Now that they were alone in the hallway, he turned to Ricky, who had just closed the front door.

“Strange kid,” said Tim.

“You can say that again. I know that anger’s supposed to be a part of grief, but he seems to be eaten up with it. I haven’t heard him say a word yet, either.”

“Does anything else strike you as odd about him?” said Tim, lowering his voice. Ricky twigged at once and followed suit.

“Just about everything about him strikes me as odd. What were you thinking of in particular?”

“Do you know how old he is?”

“I think he’s nine. Small for his age, isn’t he?”

“Yes, there’s that, for a start. And then there are his parents.”

“What do you mean?”

“Think about it. Joanna de Vries was tall and blonde and probably, from the photographs here, on the plump side before she got ill. De Vries himself is shorter, granted, but very stocky and also very blond. How did they manage to have a child like him?”

Ricky shrugged.

“Stranger things have happened. I’ve read about white women who’ve unexpectedly given birth to black babies and traced it back to a black ancestor that they didn’t know about from four or five generations before.”

“Yeah, right,” said Tim. “And I can think of a simpler explanation for that, too. But I’d take your point about Archie if I hadn’t found out something else about him as well.”

“What’s that?”

“Officially speaking, he doesn’t exist.”

“Come again?”

“No British birth certificate has been issued to a boy named Archie or Archibald de Vries during the past twenty years. I’ve had the records at Somerset House checked.”

“Perhaps he’s adopted?”

Tim shook his head.

“There’s no record of that, either, or that the de Vries are registered as foster parents.”
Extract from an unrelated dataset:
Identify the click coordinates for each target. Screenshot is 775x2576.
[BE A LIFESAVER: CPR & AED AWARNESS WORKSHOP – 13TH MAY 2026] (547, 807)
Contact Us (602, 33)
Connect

“Maybe they did adopt, but just didn’t change the boy’s name? They call him Archie de Vries, but his real name is still the one on his birth certificate?”

“It’s possible, but I don’t think so. A man like Kevan de Vries would want to make sure that his son took his name and he’d carry out all the correct legal processes necessary, if only to ensure that there would be no arguments when it came to inheriting his wealth.”

“Then I don’t understand.”

“Joanna de Vries was diagnosed with leukaemia a long time ago, just a few years after her marriage, in fact . . .”

“You’re right, Detective Inspector, she was. May I ask what bearing that can possibly have on your investigation into her death?” Kevan de Vries had reappeared silently while they were talking. He’d snapped right back into the cautious urbanity that he’d displayed on his first meeting with Tim. Tim detected an undercurrent of menace in his tone, nevertheless.